## WORK REQUEST
Text in the records must be reproduced exactly, and pictures must be skipped.

-=-=-=-=-

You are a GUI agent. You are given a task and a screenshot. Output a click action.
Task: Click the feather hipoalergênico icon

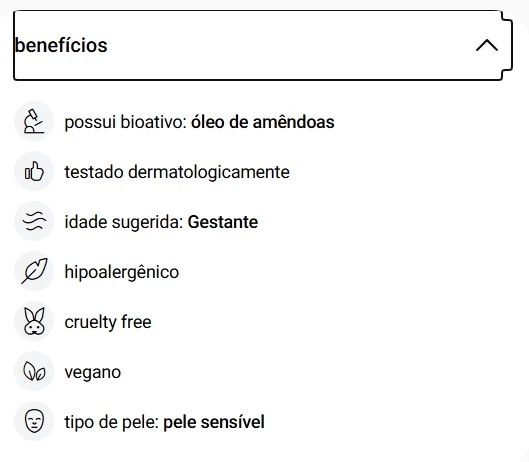(x=34, y=271)
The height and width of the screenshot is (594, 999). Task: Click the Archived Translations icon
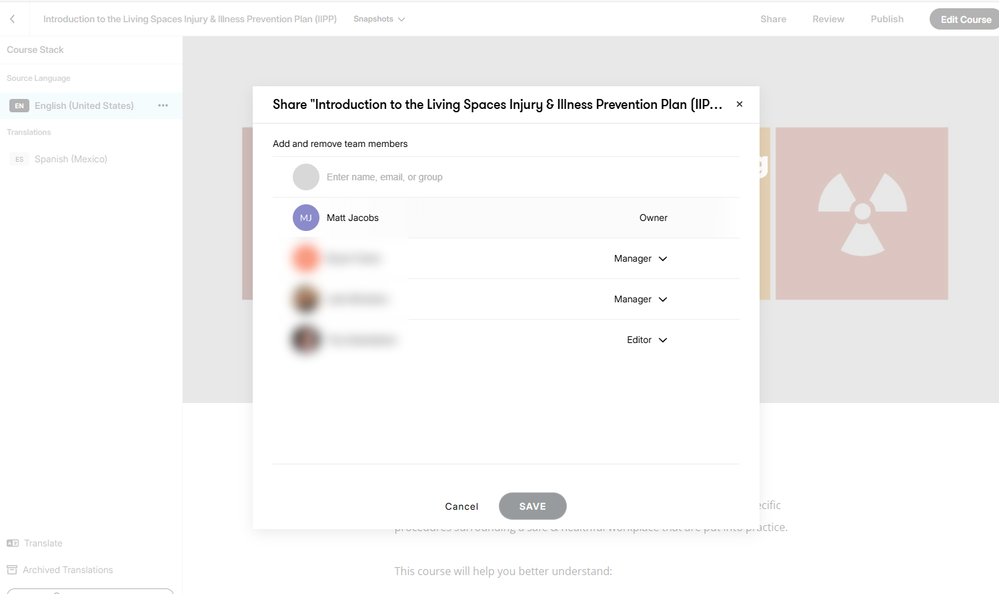click(x=13, y=570)
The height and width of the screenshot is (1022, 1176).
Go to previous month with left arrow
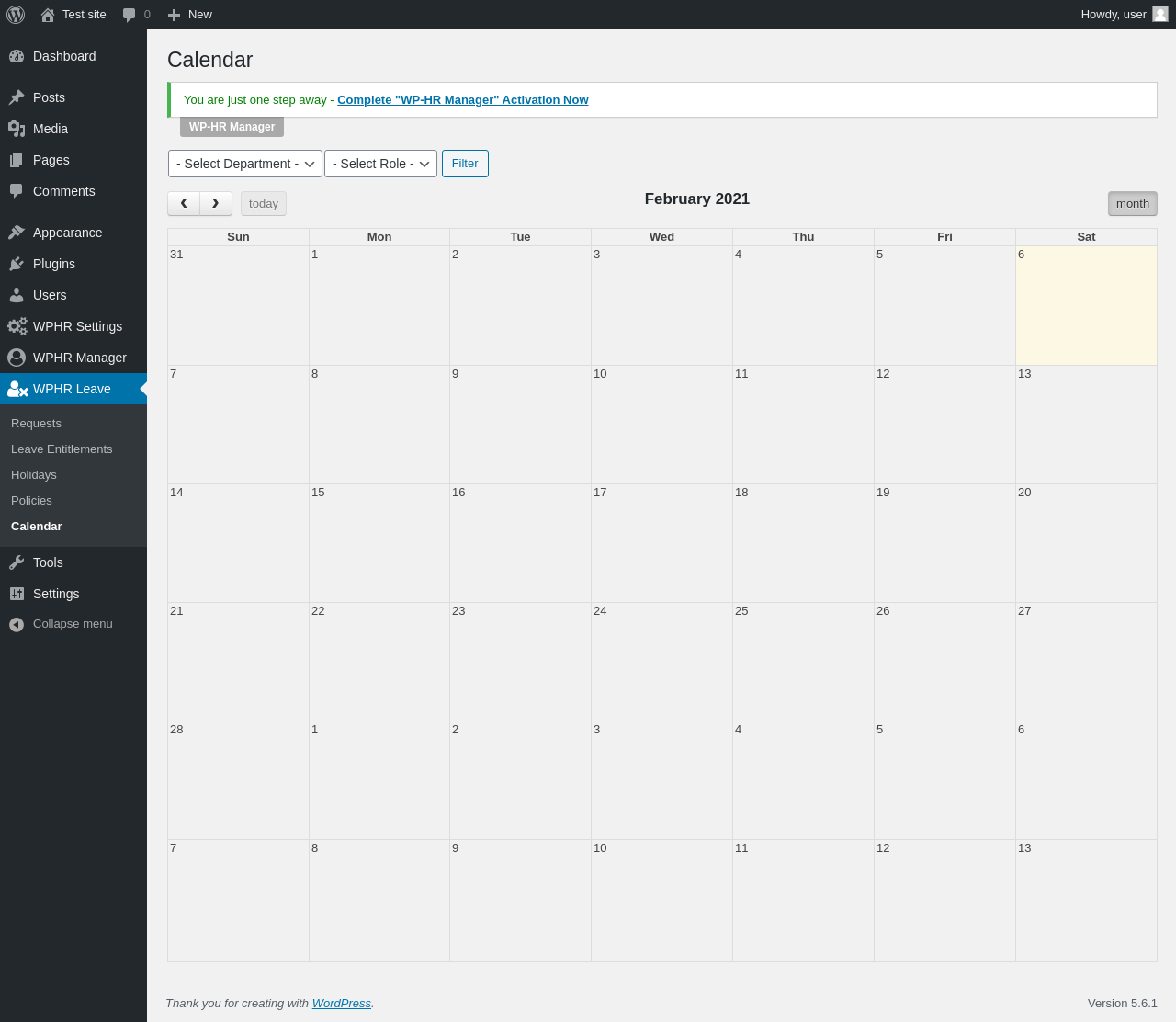point(184,203)
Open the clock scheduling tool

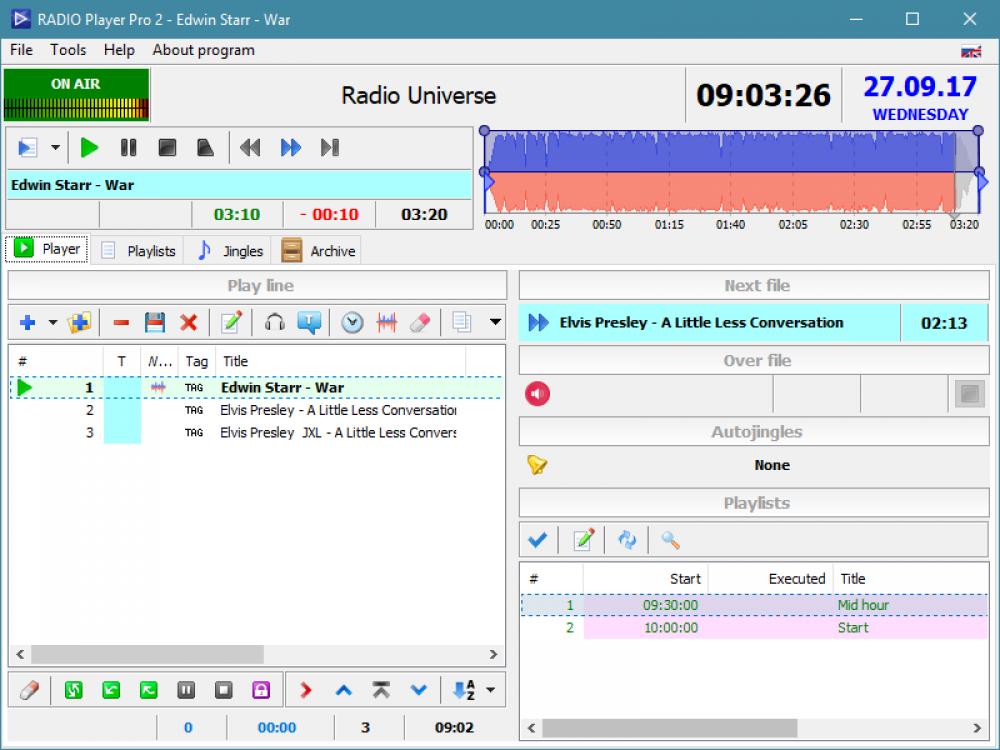pyautogui.click(x=352, y=322)
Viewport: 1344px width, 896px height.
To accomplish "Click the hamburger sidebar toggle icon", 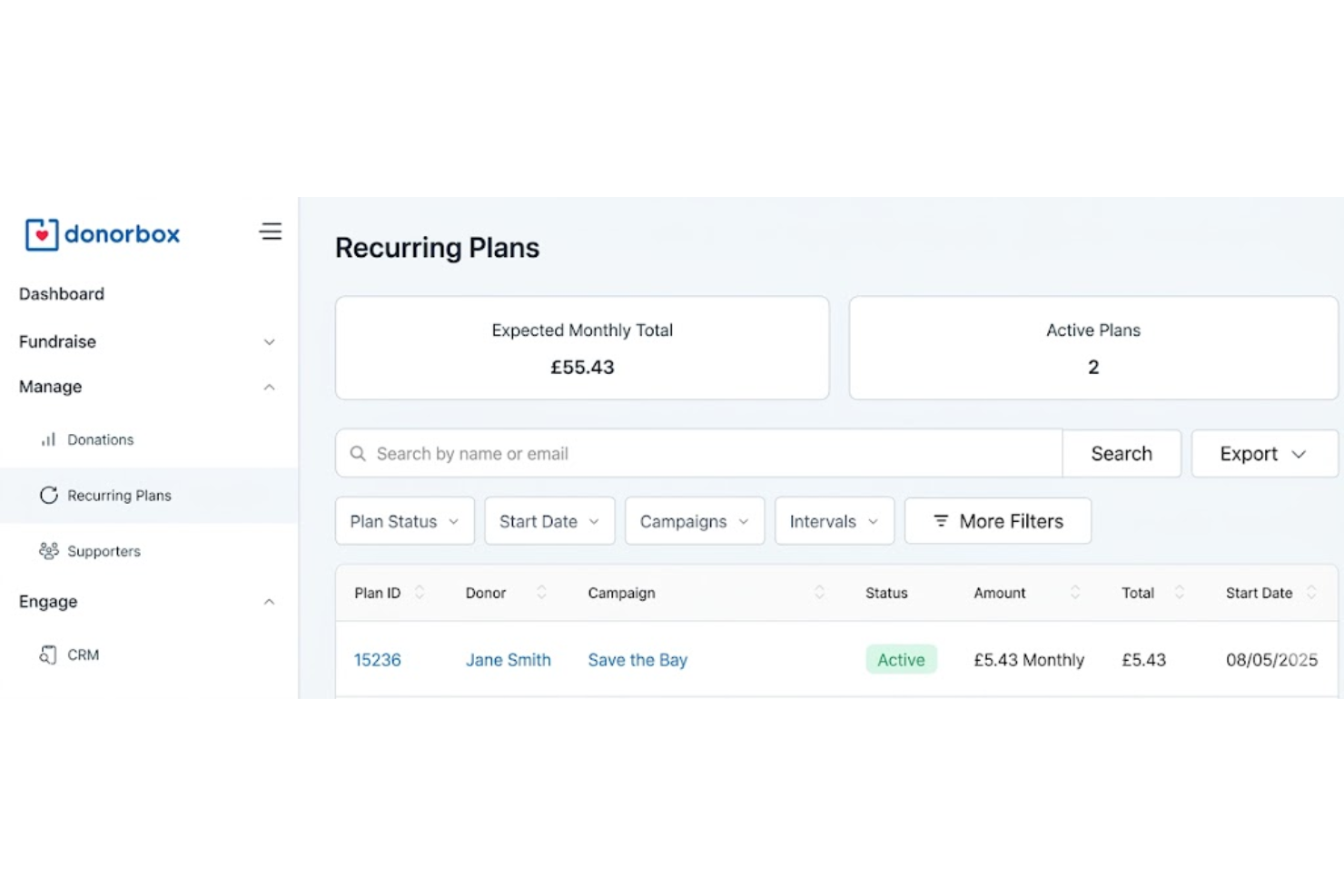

-=-=-=-=-

## PROBLEM SOLUTION
You are a GUI agent. You are given a task and a screenshot. Output a click action.
Task: Click the feather hipoalergênico icon

(x=34, y=271)
The height and width of the screenshot is (594, 999). Task: Click the Archived Translations icon
click(x=13, y=570)
The height and width of the screenshot is (1022, 1176).
Go to previous month with left arrow
point(184,203)
Open the clock scheduling tool

pyautogui.click(x=352, y=322)
Viewport: 1344px width, 896px height.
To accomplish "Click the hamburger sidebar toggle icon", 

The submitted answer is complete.